▶ **Aim of the exercise**
Write what comes next in the article about California's AI bill S.B. 1047, starting after its last sentence.

▶ **Extracted text**
= Beginning of Section =
Wiener also emphasized that legislators have amended the bill in response to industry concerns, limiting the California attorney general’s ability to sue developers before actual harm has occurred and creating a threshold for fine-tuned open-source models.
Under the amendments, open-source models that are fine-tuned at a cost of less than $10 million would not be covered by the legislation — a welcome addition for the open-source community.
“If you’re a model developer, and you’re working on an open-source project way downstream, you don’t necessarily know how much compute was used to initially train a model, because you might be the third or the fourth person changing that original model,” Joel Burke, a policy analyst at Mozilla, explained to The Hill.
“That’s part of what open source is, so it’s great that they’re including a floor,” he continued.
Mozilla, EleutherAI and Hugging Face sent a letter to Wiener in early August, voicing concerns about S.B. 1047’s potential impact on the open-source community. Not all of their concerns with the legislation were addressed in the amendments, Burke noted.
Anthropic, whose feedback prompted several of the amendments, similarly said Thursday that the latest version of the legislation was “halfway between our suggested version and the original bill.”
“In our assessment the new SB 1047 is substantially improved, to the point where we believe its benefits likely outweigh its costs,” Anthropic CEO Dario Amodei wrote in a letter to Newsom.
“However, we are not certain of this, and there are still some aspects of the bill which seem concerning or ambiguous to us,” he added.
OpenAI, on the other hand, came out against S.B. 1047 last week. The ChatGPT maker joins tech giants Google and Meta in opposing it.
Jason Kwon, OpenAI’s chief strategy officer, argued in a letter to Wiener that regulation of frontier AI models should come from the federal government and warned the bill could “stifle innovation and harm the U.S. AI ecosystem.”
S.B. 1047 has also split key figures in the field. Fei-Fei Li, who is known as the “godmother of AI,” argued in a Fortune op-ed earlier this month that the “well-meaning” legislation would have unintended consequences for the entire country.
= End of Section =
▶ **Records provided**
= Beginning of Section =
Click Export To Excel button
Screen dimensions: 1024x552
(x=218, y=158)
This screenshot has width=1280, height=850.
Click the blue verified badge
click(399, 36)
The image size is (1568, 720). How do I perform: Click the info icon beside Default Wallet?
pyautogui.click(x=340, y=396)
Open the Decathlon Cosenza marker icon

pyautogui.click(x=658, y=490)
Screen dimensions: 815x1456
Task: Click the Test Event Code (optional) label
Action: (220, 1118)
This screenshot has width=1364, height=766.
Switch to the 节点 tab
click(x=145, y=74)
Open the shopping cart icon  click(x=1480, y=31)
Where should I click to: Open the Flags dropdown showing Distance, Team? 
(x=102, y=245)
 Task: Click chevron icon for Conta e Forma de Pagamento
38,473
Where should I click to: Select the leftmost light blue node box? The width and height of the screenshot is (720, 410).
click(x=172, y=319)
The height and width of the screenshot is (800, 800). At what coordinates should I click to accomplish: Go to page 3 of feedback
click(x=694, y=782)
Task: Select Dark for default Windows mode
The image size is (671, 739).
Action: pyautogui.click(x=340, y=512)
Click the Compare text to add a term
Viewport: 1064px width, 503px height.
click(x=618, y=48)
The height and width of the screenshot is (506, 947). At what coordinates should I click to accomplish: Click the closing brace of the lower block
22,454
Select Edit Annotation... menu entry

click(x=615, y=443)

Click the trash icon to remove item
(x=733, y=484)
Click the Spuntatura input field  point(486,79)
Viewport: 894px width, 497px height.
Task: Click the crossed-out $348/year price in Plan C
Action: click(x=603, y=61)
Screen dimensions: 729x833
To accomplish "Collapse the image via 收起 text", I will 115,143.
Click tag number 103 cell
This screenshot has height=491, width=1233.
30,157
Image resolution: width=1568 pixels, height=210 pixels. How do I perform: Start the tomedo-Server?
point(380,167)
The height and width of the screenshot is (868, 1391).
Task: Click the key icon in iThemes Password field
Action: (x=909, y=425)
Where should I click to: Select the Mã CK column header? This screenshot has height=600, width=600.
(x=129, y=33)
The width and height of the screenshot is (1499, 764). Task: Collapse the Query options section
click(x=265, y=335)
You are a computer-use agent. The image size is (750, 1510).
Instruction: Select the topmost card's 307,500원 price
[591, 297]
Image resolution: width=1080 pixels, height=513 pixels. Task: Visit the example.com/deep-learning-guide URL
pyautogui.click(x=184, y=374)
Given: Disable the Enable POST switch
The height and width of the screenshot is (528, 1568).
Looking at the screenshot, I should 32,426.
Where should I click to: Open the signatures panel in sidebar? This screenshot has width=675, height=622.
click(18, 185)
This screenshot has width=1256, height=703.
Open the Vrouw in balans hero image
= End of Section =
▶ **Response**
“If passed into law, SB-1047 will harm our budding AI ecosystem, especially the parts of it that are already at a disadvantage to today’s tech giants: the public sector, academia, and ‘little tech,’” Li wrote.
“The Golden State—as a pioneering entity, and home to our country’s most robust AI ecosystem—is the beating heart of the AI movement; as California goes, so goes the rest of the country,” she later added.
Yoshua Bengio, who is often referred to as the “godfather of AI,” disagreed in a responding op-ed in Fortune.
“We simply cannot hope for companies to prioritize safety when the incentives to prioritize profits are so immense,” Bengio said. “Like Dr. Li, I would also prefer to see robust AI safety regulations at the federal level.”
“But Congress is gridlocked and federal agencies constrained, which makes state action indispensable,” he continued. “In the past, California has led the way on green energy and consumer privacy, and it has a tremendous opportunity to lead again on AI.”
Fellow “AI godfather” Geoffrey Hinton has also endorsed the legislation, calling it a “very sensible approach” and describing California as “a natural place” to start addressing AI’s risks.
“Forty years ago when I was training the first version of the AI algorithms behind tools like ChatGPT, no one – including myself – would have predicted how far AI would progress,” he said in a statement, according to Wiener’s office.
“Powerful AI systems bring incredible promise, but the risks are also very real and should be taken extremely seriously,” Hinton added.